* **SUPPLIED DATA**:
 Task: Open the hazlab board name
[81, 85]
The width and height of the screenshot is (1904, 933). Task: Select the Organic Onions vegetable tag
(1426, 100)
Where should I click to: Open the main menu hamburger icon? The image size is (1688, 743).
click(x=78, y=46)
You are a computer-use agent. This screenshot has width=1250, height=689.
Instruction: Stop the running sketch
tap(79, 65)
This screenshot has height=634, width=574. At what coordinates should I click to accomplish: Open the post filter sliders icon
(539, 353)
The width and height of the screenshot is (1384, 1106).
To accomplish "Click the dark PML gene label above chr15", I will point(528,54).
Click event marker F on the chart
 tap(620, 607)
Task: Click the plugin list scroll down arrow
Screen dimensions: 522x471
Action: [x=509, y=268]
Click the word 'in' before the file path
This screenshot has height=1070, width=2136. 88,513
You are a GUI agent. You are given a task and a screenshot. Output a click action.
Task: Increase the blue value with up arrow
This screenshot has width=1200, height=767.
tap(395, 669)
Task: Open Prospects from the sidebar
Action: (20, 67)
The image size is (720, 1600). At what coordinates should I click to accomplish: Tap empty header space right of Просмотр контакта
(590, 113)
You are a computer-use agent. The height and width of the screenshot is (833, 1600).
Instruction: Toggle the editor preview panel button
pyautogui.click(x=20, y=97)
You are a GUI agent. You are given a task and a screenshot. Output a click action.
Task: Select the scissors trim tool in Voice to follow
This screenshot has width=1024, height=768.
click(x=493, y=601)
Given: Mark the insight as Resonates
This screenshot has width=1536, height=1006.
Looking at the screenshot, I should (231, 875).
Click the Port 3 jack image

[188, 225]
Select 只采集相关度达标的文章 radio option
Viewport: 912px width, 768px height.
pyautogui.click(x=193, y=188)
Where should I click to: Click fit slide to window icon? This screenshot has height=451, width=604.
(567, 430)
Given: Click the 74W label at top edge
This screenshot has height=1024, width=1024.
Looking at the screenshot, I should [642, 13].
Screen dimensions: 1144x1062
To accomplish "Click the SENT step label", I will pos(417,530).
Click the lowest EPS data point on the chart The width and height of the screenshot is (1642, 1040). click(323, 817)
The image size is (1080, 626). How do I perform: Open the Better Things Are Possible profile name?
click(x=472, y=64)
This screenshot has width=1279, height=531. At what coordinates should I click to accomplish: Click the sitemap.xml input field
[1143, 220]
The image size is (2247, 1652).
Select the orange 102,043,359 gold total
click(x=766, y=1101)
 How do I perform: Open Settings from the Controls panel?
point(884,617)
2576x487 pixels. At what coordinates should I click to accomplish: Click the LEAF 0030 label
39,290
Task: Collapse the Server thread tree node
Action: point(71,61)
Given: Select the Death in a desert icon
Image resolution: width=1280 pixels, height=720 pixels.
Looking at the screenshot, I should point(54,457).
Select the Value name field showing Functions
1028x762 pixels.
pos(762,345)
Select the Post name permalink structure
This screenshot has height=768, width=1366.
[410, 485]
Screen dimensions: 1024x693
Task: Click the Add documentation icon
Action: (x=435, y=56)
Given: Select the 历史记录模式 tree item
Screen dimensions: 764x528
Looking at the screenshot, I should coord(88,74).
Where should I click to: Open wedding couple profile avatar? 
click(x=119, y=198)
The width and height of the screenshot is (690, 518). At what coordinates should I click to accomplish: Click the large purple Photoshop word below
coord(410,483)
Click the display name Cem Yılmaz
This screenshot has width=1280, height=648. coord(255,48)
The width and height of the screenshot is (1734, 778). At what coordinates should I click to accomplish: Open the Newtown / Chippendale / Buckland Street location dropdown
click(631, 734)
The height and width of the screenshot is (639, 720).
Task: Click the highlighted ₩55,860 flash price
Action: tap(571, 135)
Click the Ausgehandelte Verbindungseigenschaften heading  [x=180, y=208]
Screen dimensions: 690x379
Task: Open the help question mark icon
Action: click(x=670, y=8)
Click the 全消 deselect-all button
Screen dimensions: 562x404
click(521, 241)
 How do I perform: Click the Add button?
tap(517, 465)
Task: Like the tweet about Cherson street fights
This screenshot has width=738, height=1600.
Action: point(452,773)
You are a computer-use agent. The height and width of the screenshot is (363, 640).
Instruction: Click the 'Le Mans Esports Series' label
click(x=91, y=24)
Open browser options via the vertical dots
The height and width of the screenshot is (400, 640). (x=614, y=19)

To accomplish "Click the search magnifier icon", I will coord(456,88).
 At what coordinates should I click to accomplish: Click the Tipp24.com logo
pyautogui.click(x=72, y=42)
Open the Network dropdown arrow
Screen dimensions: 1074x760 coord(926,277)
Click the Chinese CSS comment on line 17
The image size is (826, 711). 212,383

* **PROMPT**: Having read the records above, reproduce each one exactly.

* **OUTPUT OF THE EXERCISE**:
 Task: Open the hazlab board name
[81, 85]
The width and height of the screenshot is (1904, 933). Task: Select the Organic Onions vegetable tag
(1426, 100)
Where should I click to: Open the main menu hamburger icon? The image size is (1688, 743).
click(x=78, y=46)
You are a computer-use agent. This screenshot has width=1250, height=689.
Instruction: Stop the running sketch
tap(79, 65)
This screenshot has height=634, width=574. At what coordinates should I click to accomplish: Open the post filter sliders icon
(539, 353)
The width and height of the screenshot is (1384, 1106).
To accomplish "Click the dark PML gene label above chr15", I will point(528,54).
Click event marker F on the chart
 tap(620, 607)
Task: Click the plugin list scroll down arrow
Screen dimensions: 522x471
Action: [x=509, y=268]
Click the word 'in' before the file path
This screenshot has height=1070, width=2136. 88,513
You are a GUI agent. You are given a task and a screenshot. Output a click action.
Task: Increase the blue value with up arrow
This screenshot has width=1200, height=767.
tap(395, 669)
Task: Open Prospects from the sidebar
Action: (20, 67)
The image size is (720, 1600). At what coordinates should I click to accomplish: Tap empty header space right of Просмотр контакта
(590, 113)
You are a computer-use agent. The height and width of the screenshot is (833, 1600).
Instruction: Toggle the editor preview panel button
pyautogui.click(x=20, y=97)
You are a GUI agent. You are given a task and a screenshot. Output a click action.
Task: Select the scissors trim tool in Voice to follow
This screenshot has width=1024, height=768.
click(x=493, y=601)
Given: Mark the insight as Resonates
This screenshot has width=1536, height=1006.
Looking at the screenshot, I should (231, 875).
Click the Port 3 jack image

[188, 225]
Select 只采集相关度达标的文章 radio option
Viewport: 912px width, 768px height.
pyautogui.click(x=193, y=188)
Where should I click to: Click fit slide to window icon? This screenshot has height=451, width=604.
(567, 430)
Given: Click the 74W label at top edge
This screenshot has height=1024, width=1024.
Looking at the screenshot, I should [642, 13].
Screen dimensions: 1144x1062
To accomplish "Click the SENT step label", I will pos(417,530).
Click the lowest EPS data point on the chart The width and height of the screenshot is (1642, 1040). click(323, 817)
The image size is (1080, 626). How do I perform: Open the Better Things Are Possible profile name?
click(x=472, y=64)
This screenshot has width=1279, height=531. At what coordinates should I click to accomplish: Click the sitemap.xml input field
[1143, 220]
The image size is (2247, 1652).
Select the orange 102,043,359 gold total
click(x=766, y=1101)
 How do I perform: Open Settings from the Controls panel?
point(884,617)
2576x487 pixels. At what coordinates should I click to accomplish: Click the LEAF 0030 label
39,290
Task: Collapse the Server thread tree node
Action: point(71,61)
Given: Select the Death in a desert icon
Image resolution: width=1280 pixels, height=720 pixels.
Looking at the screenshot, I should point(54,457).
Select the Value name field showing Functions
1028x762 pixels.
pos(762,345)
Select the Post name permalink structure
This screenshot has height=768, width=1366.
[410, 485]
Screen dimensions: 1024x693
Task: Click the Add documentation icon
Action: (x=435, y=56)
Given: Select the 历史记录模式 tree item
Screen dimensions: 764x528
Looking at the screenshot, I should coord(88,74).
Where should I click to: Open wedding couple profile avatar? 
click(x=119, y=198)
The width and height of the screenshot is (690, 518). At what coordinates should I click to accomplish: Click the large purple Photoshop word below
coord(410,483)
Click the display name Cem Yılmaz
This screenshot has width=1280, height=648. coord(255,48)
The width and height of the screenshot is (1734, 778). At what coordinates should I click to accomplish: Open the Newtown / Chippendale / Buckland Street location dropdown
click(631, 734)
The height and width of the screenshot is (639, 720).
Task: Click the highlighted ₩55,860 flash price
Action: tap(571, 135)
Click the Ausgehandelte Verbindungseigenschaften heading  [x=180, y=208]
Screen dimensions: 690x379
Task: Open the help question mark icon
Action: click(x=670, y=8)
Click the 全消 deselect-all button
Screen dimensions: 562x404
click(521, 241)
 How do I perform: Click the Add button?
tap(517, 465)
Task: Like the tweet about Cherson street fights
This screenshot has width=738, height=1600.
Action: point(452,773)
You are a computer-use agent. The height and width of the screenshot is (363, 640).
Instruction: Click the 'Le Mans Esports Series' label
click(x=91, y=24)
Open browser options via the vertical dots
The height and width of the screenshot is (400, 640). (x=614, y=19)

To accomplish "Click the search magnifier icon", I will coord(456,88).
 At what coordinates should I click to accomplish: Click the Tipp24.com logo
pyautogui.click(x=72, y=42)
Open the Network dropdown arrow
Screen dimensions: 1074x760 coord(926,277)
Click the Chinese CSS comment on line 17
The image size is (826, 711). 212,383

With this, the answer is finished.